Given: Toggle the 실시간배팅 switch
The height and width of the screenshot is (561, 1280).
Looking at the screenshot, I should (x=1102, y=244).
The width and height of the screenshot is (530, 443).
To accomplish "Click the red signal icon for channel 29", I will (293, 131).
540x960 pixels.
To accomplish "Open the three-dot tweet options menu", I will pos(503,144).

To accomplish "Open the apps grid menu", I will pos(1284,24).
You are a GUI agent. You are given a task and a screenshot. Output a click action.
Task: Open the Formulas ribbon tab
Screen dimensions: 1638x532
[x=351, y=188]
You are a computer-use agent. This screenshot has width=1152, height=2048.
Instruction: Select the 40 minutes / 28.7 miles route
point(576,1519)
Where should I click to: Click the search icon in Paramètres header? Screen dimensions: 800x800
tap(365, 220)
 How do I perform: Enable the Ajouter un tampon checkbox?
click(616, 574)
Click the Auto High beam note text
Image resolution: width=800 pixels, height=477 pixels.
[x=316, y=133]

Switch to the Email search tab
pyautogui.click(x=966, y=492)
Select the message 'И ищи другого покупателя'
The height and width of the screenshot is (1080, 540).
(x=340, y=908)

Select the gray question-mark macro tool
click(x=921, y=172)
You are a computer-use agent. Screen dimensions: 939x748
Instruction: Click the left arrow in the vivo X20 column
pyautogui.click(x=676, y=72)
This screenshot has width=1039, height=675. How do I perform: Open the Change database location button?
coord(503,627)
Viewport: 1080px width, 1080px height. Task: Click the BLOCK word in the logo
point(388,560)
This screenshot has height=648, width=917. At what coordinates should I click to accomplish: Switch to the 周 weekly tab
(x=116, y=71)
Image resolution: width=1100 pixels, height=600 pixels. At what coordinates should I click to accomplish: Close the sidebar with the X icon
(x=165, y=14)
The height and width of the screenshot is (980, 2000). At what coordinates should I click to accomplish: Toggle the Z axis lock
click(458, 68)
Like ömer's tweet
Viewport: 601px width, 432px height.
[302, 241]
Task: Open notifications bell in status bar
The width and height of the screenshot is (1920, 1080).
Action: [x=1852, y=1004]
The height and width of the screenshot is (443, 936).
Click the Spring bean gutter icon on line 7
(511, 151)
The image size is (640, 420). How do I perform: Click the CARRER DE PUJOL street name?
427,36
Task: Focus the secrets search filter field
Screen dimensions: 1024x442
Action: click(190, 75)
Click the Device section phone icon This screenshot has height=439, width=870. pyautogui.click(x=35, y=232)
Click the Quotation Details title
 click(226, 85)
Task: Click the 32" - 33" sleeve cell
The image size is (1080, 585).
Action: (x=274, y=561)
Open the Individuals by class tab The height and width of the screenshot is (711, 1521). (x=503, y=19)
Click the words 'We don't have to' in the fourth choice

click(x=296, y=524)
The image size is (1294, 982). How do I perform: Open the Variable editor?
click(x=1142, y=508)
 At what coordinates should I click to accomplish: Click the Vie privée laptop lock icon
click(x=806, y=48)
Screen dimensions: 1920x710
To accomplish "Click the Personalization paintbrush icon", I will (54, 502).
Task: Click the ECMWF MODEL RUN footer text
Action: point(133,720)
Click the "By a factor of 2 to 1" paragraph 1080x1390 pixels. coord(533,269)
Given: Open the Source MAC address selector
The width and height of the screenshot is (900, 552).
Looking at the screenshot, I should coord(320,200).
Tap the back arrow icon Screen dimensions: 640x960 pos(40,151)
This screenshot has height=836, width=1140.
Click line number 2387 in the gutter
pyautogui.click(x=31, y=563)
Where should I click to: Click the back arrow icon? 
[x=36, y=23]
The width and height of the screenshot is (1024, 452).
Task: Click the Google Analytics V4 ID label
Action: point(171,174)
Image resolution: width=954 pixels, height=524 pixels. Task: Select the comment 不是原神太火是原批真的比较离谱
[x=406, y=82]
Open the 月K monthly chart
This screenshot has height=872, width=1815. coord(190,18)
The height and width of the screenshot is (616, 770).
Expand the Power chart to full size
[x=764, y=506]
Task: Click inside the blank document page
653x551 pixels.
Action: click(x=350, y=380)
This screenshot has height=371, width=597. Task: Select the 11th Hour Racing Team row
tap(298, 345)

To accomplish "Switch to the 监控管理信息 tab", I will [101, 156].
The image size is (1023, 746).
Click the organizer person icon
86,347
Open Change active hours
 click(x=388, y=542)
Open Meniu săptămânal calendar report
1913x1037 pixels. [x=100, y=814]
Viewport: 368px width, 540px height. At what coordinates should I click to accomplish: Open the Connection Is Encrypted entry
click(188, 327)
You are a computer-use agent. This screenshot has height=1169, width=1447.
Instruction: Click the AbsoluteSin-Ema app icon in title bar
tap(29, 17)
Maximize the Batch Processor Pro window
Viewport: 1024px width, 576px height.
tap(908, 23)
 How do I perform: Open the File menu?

+-------+

• WHAT YOU ARE ASKED TO DO: The whole of the data must be given again, exactly as shown.

• SOLUTION TO THIS TASK:
Given: Toggle the 실시간배팅 switch
The height and width of the screenshot is (561, 1280).
Looking at the screenshot, I should (x=1102, y=244).
The width and height of the screenshot is (530, 443).
To accomplish "Click the red signal icon for channel 29", I will (293, 131).
540x960 pixels.
To accomplish "Open the three-dot tweet options menu", I will pos(503,144).

To accomplish "Open the apps grid menu", I will pos(1284,24).
You are a GUI agent. You are given a task and a screenshot. Output a click action.
Task: Open the Formulas ribbon tab
Screen dimensions: 1638x532
[x=351, y=188]
You are a computer-use agent. This screenshot has width=1152, height=2048.
Instruction: Select the 40 minutes / 28.7 miles route
point(576,1519)
Where should I click to: Click the search icon in Paramètres header? Screen dimensions: 800x800
tap(365, 220)
 How do I perform: Enable the Ajouter un tampon checkbox?
click(616, 574)
Click the Auto High beam note text
Image resolution: width=800 pixels, height=477 pixels.
[x=316, y=133]

Switch to the Email search tab
pyautogui.click(x=966, y=492)
Select the message 'И ищи другого покупателя'
The height and width of the screenshot is (1080, 540).
(x=340, y=908)

Select the gray question-mark macro tool
click(x=921, y=172)
You are a computer-use agent. Screen dimensions: 939x748
Instruction: Click the left arrow in the vivo X20 column
pyautogui.click(x=676, y=72)
This screenshot has width=1039, height=675. How do I perform: Open the Change database location button?
coord(503,627)
Viewport: 1080px width, 1080px height. Task: Click the BLOCK word in the logo
point(388,560)
This screenshot has height=648, width=917. At what coordinates should I click to accomplish: Switch to the 周 weekly tab
(x=116, y=71)
Image resolution: width=1100 pixels, height=600 pixels. At what coordinates should I click to accomplish: Close the sidebar with the X icon
(x=165, y=14)
The height and width of the screenshot is (980, 2000). At what coordinates should I click to accomplish: Toggle the Z axis lock
click(458, 68)
Like ömer's tweet
Viewport: 601px width, 432px height.
[302, 241]
Task: Open notifications bell in status bar
The width and height of the screenshot is (1920, 1080).
Action: [x=1852, y=1004]
The height and width of the screenshot is (443, 936).
Click the Spring bean gutter icon on line 7
(511, 151)
The image size is (640, 420). How do I perform: Click the CARRER DE PUJOL street name?
427,36
Task: Focus the secrets search filter field
Screen dimensions: 1024x442
Action: click(190, 75)
Click the Device section phone icon This screenshot has height=439, width=870. pyautogui.click(x=35, y=232)
Click the Quotation Details title
 click(226, 85)
Task: Click the 32" - 33" sleeve cell
The image size is (1080, 585).
Action: (x=274, y=561)
Open the Individuals by class tab The height and width of the screenshot is (711, 1521). (x=503, y=19)
Click the words 'We don't have to' in the fourth choice

click(x=296, y=524)
The image size is (1294, 982). How do I perform: Open the Variable editor?
click(x=1142, y=508)
 At what coordinates should I click to accomplish: Click the Vie privée laptop lock icon
click(x=806, y=48)
Screen dimensions: 1920x710
To accomplish "Click the Personalization paintbrush icon", I will (54, 502).
Task: Click the ECMWF MODEL RUN footer text
Action: point(133,720)
Click the "By a factor of 2 to 1" paragraph 1080x1390 pixels. coord(533,269)
Given: Open the Source MAC address selector
The width and height of the screenshot is (900, 552).
Looking at the screenshot, I should coord(320,200).
Tap the back arrow icon Screen dimensions: 640x960 pos(40,151)
This screenshot has height=836, width=1140.
Click line number 2387 in the gutter
pyautogui.click(x=31, y=563)
Where should I click to: Click the back arrow icon? 
[x=36, y=23]
The width and height of the screenshot is (1024, 452).
Task: Click the Google Analytics V4 ID label
Action: point(171,174)
Image resolution: width=954 pixels, height=524 pixels. Task: Select the comment 不是原神太火是原批真的比较离谱
[x=406, y=82]
Open the 月K monthly chart
This screenshot has height=872, width=1815. coord(190,18)
The height and width of the screenshot is (616, 770).
Expand the Power chart to full size
[x=764, y=506]
Task: Click inside the blank document page
653x551 pixels.
Action: click(x=350, y=380)
This screenshot has height=371, width=597. Task: Select the 11th Hour Racing Team row
tap(298, 345)

To accomplish "Switch to the 监控管理信息 tab", I will [101, 156].
The image size is (1023, 746).
Click the organizer person icon
86,347
Open Change active hours
 click(x=388, y=542)
Open Meniu săptămânal calendar report
1913x1037 pixels. [x=100, y=814]
Viewport: 368px width, 540px height. At what coordinates should I click to accomplish: Open the Connection Is Encrypted entry
click(188, 327)
You are a computer-use agent. This screenshot has height=1169, width=1447.
Instruction: Click the AbsoluteSin-Ema app icon in title bar
tap(29, 17)
Maximize the Batch Processor Pro window
Viewport: 1024px width, 576px height.
tap(908, 23)
 How do I perform: Open the File menu?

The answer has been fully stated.